19. The applicant’s application before the TAT was filed after a delay of over6 years. The TAT held that the delay was unreasonable and inordinate and it was not explained sufficiently. These being the facts, I do not think the applicant has established that her intended appeal has high chances of success nor has she demonstrated that she deserves the said orders. From the material before me, she did not discharge the burden of laying a basis to the satisfaction of the court. Other than approaching the TAT after a delay of over 6 years, she also approached this court late and seeks to blame COVID 19 pandemic for the delay. The court were fully operational and e-filing was in operation, hence her self or her advocate could lodge the application from the comfort of their homes.

20.  Decided cases are in agreement that delay, even for one day must be satisfactorily accounted to the satisfaction of the court. I am aware that whenever the court is invested with the discretion to do certain act as mandated by the statute, the same has to be exercised judiciously and not in an arbitrary manner and capricious manner. The classic definition of `discretion' by Lord Mansfield in R. v Wilkesn[4]is that `discretion' when applied to courts of justice, means sound discretion guided by law. It must be governed by rule, not by humour; it must not be arbitrary, vague, and fanciful, `but legal and regular'.  In exercise of discretion, the court cannot ignore the provisions of the Constitution or the law. In fact, discretion follows the law. The King’s Bench in Rookey’s Case [5]stated as follows: -

“Discretion is a science, not to act arbitrarily according to men’s will and private affection: so the discretion which is exercised here, is to be governed by rules of law and equity, which are to oppose, but each, in its turn, to be subservient to the other. This discretion, in some cases follows the law implicitly, in others or allays the rigour of it, but in no case does it contradict or overturn the grounds or principles thereof, as has been sometimes ignorantly imputed to this Court. That is a discretionary power, which neither this nor any other Court, not even the highest, acting in a judicial capacity is by the constitution entrusted with.”

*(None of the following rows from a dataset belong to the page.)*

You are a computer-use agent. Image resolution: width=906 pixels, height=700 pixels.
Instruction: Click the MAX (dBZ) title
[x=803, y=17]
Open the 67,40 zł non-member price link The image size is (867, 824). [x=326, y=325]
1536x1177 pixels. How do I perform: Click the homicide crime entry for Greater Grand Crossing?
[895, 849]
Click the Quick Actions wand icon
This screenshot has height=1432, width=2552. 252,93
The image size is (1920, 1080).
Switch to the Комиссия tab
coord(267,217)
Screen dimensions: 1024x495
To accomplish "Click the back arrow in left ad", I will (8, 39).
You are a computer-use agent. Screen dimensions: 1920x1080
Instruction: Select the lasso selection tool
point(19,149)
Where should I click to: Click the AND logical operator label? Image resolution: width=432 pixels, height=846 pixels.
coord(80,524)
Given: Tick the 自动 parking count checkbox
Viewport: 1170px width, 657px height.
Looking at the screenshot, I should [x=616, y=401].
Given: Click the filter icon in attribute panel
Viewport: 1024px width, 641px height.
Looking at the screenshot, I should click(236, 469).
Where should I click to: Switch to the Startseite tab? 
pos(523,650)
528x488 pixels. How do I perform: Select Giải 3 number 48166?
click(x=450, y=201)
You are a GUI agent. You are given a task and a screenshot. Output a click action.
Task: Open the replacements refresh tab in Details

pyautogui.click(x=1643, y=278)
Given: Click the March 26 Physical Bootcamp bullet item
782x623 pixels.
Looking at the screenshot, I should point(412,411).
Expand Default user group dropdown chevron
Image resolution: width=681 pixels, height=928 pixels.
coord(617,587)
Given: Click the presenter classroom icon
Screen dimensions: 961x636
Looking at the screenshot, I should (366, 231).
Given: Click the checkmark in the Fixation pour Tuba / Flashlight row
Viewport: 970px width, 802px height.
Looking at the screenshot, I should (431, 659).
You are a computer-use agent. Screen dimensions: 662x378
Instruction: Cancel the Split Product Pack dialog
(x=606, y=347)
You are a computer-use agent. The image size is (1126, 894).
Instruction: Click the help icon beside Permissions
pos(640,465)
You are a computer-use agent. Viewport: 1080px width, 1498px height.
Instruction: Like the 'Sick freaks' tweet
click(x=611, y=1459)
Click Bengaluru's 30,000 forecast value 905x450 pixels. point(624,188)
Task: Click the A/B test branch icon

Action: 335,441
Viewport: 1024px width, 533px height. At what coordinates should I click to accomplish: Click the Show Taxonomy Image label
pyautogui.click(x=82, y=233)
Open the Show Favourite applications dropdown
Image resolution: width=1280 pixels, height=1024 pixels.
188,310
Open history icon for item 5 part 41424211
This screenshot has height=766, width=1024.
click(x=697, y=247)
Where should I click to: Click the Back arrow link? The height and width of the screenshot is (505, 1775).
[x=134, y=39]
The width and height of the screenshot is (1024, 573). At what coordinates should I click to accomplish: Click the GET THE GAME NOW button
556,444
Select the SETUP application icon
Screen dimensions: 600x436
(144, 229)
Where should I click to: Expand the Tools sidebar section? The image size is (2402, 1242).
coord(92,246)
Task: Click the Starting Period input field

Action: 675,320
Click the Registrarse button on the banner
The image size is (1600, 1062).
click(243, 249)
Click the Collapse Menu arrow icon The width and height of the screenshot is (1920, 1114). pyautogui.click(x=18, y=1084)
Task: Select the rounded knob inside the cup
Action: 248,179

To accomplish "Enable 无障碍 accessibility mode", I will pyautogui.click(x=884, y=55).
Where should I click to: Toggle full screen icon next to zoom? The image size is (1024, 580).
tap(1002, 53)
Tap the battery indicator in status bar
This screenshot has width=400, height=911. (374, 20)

21. The court’s discretionary powers are constrained by the objectives of the Constitution to grant access to justice. Access to justice is both ways. One, the right to enjoy the fruits of a judgment. Two, the right of an aggrieved party to appeal against the decision. ‘Discretion’ signifies a number of different legal concepts. Here the order is discretionary because it depends on the application of a very general standard— what is ‘just and equitable’ — which calls for an overall assessment in the light of the factors mentioned in the Constitution or a statutory provision, each of which in turn calls for an assessment of circumstances. (See Norbis v Norbis[6]).

22. Broadly speaking, the exercise of the court’s discretionary power is influenced by considerations of justice and fairness, having regard to the facts and circumstances in the particular matter before it. A review of the tests and authorities discussed above and the facts of this case leave me with no doubt that this is not a proper case for the court to grant the leave sought. Having declined to grant leave, it follows that there is no basis upon which the prayers for stay ca be considered.  Consequently, I dismiss the applicant’s application dated 11thFebruary 2021. I make no orders as to costs.

Orders accordingly

DATED, SIGNED AND DELIVERED VIA E-MAIL AT NAIROBI THIS 5TH   DAY OF  JULY 2021

JOHN M. MATIVO

JUDGE

[1] {2019} e KLR.

[2] {2014} eKLR.

[3] Civil Appeal No. 63 OF 1997.

[4] 1770 (98) ER 327

[5] [77 ER 209; (1597) 5 Co.Rep.99].

[6] [1986] HCA 17; 161 CLR 513; 60 ALJR 335; 65 ALR 12.